— Requirements —
Recast all of the material below as a Markdown table with two columns, Row and Line, with each row holding a sequential number and one line. Leave out blank lines.

— Supplied data —

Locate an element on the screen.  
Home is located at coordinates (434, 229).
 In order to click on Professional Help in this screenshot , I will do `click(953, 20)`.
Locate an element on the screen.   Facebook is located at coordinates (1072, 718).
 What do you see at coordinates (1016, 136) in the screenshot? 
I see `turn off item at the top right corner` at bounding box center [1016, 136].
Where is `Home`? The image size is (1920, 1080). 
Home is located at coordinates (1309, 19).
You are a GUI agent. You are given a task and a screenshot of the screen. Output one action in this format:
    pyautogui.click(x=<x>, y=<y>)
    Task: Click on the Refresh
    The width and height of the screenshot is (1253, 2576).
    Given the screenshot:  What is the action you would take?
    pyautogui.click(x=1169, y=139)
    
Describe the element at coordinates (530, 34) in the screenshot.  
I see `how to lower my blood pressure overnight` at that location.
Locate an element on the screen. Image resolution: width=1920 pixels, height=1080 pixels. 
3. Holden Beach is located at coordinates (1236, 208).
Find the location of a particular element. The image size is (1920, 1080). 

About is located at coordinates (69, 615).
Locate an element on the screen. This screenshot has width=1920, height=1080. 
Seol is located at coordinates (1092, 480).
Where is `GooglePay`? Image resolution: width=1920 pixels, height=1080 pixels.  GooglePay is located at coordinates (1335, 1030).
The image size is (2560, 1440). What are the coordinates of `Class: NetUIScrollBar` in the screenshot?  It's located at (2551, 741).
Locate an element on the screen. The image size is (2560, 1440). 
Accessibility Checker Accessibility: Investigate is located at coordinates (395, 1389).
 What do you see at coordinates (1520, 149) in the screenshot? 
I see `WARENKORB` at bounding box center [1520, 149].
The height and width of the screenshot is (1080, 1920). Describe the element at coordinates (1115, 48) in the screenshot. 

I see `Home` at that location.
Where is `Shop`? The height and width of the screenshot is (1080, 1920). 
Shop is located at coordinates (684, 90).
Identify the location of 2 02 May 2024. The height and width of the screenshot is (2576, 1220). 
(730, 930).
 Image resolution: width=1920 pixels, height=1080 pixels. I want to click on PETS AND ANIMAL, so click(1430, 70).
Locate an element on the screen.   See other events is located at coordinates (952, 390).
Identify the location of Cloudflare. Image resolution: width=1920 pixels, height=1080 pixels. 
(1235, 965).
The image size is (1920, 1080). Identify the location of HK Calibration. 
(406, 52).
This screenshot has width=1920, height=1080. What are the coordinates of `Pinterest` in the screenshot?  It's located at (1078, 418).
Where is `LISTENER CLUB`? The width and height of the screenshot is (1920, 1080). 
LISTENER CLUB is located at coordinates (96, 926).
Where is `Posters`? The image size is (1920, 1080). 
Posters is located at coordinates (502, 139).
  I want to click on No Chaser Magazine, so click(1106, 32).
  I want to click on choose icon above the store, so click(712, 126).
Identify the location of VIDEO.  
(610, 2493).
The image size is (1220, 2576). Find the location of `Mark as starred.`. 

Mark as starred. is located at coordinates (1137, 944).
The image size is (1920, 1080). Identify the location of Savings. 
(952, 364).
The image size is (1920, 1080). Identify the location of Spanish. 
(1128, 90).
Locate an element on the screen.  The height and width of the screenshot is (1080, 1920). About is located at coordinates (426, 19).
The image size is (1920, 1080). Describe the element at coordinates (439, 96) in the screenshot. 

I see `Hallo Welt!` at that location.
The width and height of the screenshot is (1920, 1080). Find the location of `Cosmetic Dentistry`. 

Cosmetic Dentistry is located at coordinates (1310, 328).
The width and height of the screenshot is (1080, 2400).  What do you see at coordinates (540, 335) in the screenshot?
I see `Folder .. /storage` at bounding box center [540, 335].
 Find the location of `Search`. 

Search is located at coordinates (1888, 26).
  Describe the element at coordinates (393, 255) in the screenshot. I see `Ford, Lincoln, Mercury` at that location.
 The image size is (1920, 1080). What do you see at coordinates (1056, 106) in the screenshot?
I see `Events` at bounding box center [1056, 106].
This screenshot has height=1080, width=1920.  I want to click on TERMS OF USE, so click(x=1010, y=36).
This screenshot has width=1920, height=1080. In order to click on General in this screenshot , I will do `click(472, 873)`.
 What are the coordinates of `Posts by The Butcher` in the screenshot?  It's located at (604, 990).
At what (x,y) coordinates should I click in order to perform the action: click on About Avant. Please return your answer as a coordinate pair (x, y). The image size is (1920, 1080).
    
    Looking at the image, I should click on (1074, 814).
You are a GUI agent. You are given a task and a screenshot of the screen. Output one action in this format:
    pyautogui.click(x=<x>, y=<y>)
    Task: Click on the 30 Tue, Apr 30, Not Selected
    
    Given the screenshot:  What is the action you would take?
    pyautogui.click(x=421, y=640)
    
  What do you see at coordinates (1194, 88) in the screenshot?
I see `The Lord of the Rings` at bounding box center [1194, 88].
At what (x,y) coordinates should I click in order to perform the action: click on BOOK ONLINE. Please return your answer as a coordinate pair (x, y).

— Correct response —
| Row | Line |
|---|---|
| 1 | Locate an element on the screen.   |
| 2 | Home is located at coordinates (434, 229). |
| 3 |  In order to click on Professional Help in this screenshot , I will do `click(953, 20)`. |
| 4 | Locate an element on the screen.   Facebook is located at coordinates (1072, 718). |
| 5 |  What do you see at coordinates (1016, 136) in the screenshot?  |
| 6 | I see `turn off item at the top right corner` at bounding box center [1016, 136]. |
| 7 | Where is `Home`? The image size is (1920, 1080).  |
| 8 | Home is located at coordinates (1309, 19). |
| 9 | You are a GUI agent. You are given a task and a screenshot of the screen. Output one action in this format: |
| 10 |     pyautogui.click(x=<x>, y=<y>) |
| 11 |     Task: Click on the Refresh |
| 12 |     The width and height of the screenshot is (1253, 2576). |
| 13 |     Given the screenshot:  What is the action you would take? |
| 14 |     pyautogui.click(x=1169, y=139) |
| 15 | Describe the element at coordinates (530, 34) in the screenshot.   |
| 16 | I see `how to lower my blood pressure overnight` at that location. |
| 17 | Locate an element on the screen. Image resolution: width=1920 pixels, height=1080 pixels.  |
| 18 | 3. Holden Beach is located at coordinates (1236, 208). |
| 19 | Find the location of a particular element. The image size is (1920, 1080).  |
| 20 | About is located at coordinates (69, 615). |
| 21 | Locate an element on the screen. This screenshot has width=1920, height=1080.  |
| 22 | Seol is located at coordinates (1092, 480). |
| 23 | Where is `GooglePay`? Image resolution: width=1920 pixels, height=1080 pixels.  GooglePay is located at coordinates (1335, 1030). |
| 24 | The image size is (2560, 1440). What are the coordinates of `Class: NetUIScrollBar` in the screenshot?  It's located at (2551, 741). |
| 25 | Locate an element on the screen. The image size is (2560, 1440).  |
| 26 | Accessibility Checker Accessibility: Investigate is located at coordinates (395, 1389). |
| 27 |  What do you see at coordinates (1520, 149) in the screenshot?  |
| 28 | I see `WARENKORB` at bounding box center [1520, 149]. |
| 29 | The height and width of the screenshot is (1080, 1920). Describe the element at coordinates (1115, 48) in the screenshot.  |
| 30 | I see `Home` at that location. |
| 31 | Where is `Shop`? The height and width of the screenshot is (1080, 1920).  |
| 32 | Shop is located at coordinates (684, 90). |
| 33 | Identify the location of 2 02 May 2024. The height and width of the screenshot is (2576, 1220).  |
| 34 | (730, 930). |
| 35 |  Image resolution: width=1920 pixels, height=1080 pixels. I want to click on PETS AND ANIMAL, so click(1430, 70). |
| 36 | Locate an element on the screen.   See other events is located at coordinates (952, 390). |
| 37 | Identify the location of Cloudflare. Image resolution: width=1920 pixels, height=1080 pixels.  |
| 38 | (1235, 965). |
| 39 | The image size is (1920, 1080). Identify the location of HK Calibration.  |
| 40 | (406, 52). |
| 41 | This screenshot has width=1920, height=1080. What are the coordinates of `Pinterest` in the screenshot?  It's located at (1078, 418). |
| 42 | Where is `LISTENER CLUB`? The width and height of the screenshot is (1920, 1080).  |
| 43 | LISTENER CLUB is located at coordinates (96, 926). |
| 44 | Where is `Posters`? The image size is (1920, 1080).  |
| 45 | Posters is located at coordinates (502, 139). |
| 46 |   I want to click on No Chaser Magazine, so click(1106, 32). |
| 47 |   I want to click on choose icon above the store, so click(712, 126). |
| 48 | Identify the location of VIDEO.   |
| 49 | (610, 2493). |
| 50 | The image size is (1220, 2576). Find the location of `Mark as starred.`.  |
| 51 | Mark as starred. is located at coordinates (1137, 944). |
| 52 | The image size is (1920, 1080). Identify the location of Savings.  |
| 53 | (952, 364). |
| 54 | The image size is (1920, 1080). Identify the location of Spanish.  |
| 55 | (1128, 90). |
| 56 | Locate an element on the screen.  The height and width of the screenshot is (1080, 1920). About is located at coordinates (426, 19). |
| 57 | The image size is (1920, 1080). Describe the element at coordinates (439, 96) in the screenshot.  |
| 58 | I see `Hallo Welt!` at that location. |
| 59 | The width and height of the screenshot is (1920, 1080). Find the location of `Cosmetic Dentistry`.  |
| 60 | Cosmetic Dentistry is located at coordinates (1310, 328). |
| 61 | The width and height of the screenshot is (1080, 2400).  What do you see at coordinates (540, 335) in the screenshot? |
| 62 | I see `Folder .. /storage` at bounding box center [540, 335]. |
| 63 |  Find the location of `Search`.  |
| 64 | Search is located at coordinates (1888, 26). |
| 65 |   Describe the element at coordinates (393, 255) in the screenshot. I see `Ford, Lincoln, Mercury` at that location. |
| 66 |  The image size is (1920, 1080). What do you see at coordinates (1056, 106) in the screenshot? |
| 67 | I see `Events` at bounding box center [1056, 106]. |
| 68 | This screenshot has height=1080, width=1920.  I want to click on TERMS OF USE, so click(x=1010, y=36). |
| 69 | This screenshot has width=1920, height=1080. In order to click on General in this screenshot , I will do `click(472, 873)`. |
| 70 |  What are the coordinates of `Posts by The Butcher` in the screenshot?  It's located at (604, 990). |
| 71 | At what (x,y) coordinates should I click in order to perform the action: click on About Avant. Please return your answer as a coordinate pair (x, y). The image size is (1920, 1080). |
| 72 |     Looking at the image, I should click on (1074, 814). |
| 73 | You are a GUI agent. You are given a task and a screenshot of the screen. Output one action in this format: |
| 74 |     pyautogui.click(x=<x>, y=<y>) |
| 75 |     Task: Click on the 30 Tue, Apr 30, Not Selected |
| 76 |     Given the screenshot:  What is the action you would take? |
| 77 |     pyautogui.click(x=421, y=640) |
| 78 |   What do you see at coordinates (1194, 88) in the screenshot? |
| 79 | I see `The Lord of the Rings` at bounding box center [1194, 88]. |
| 80 | At what (x,y) coordinates should I click in order to perform the action: click on BOOK ONLINE. Please return your answer as a coordinate pair (x, y). |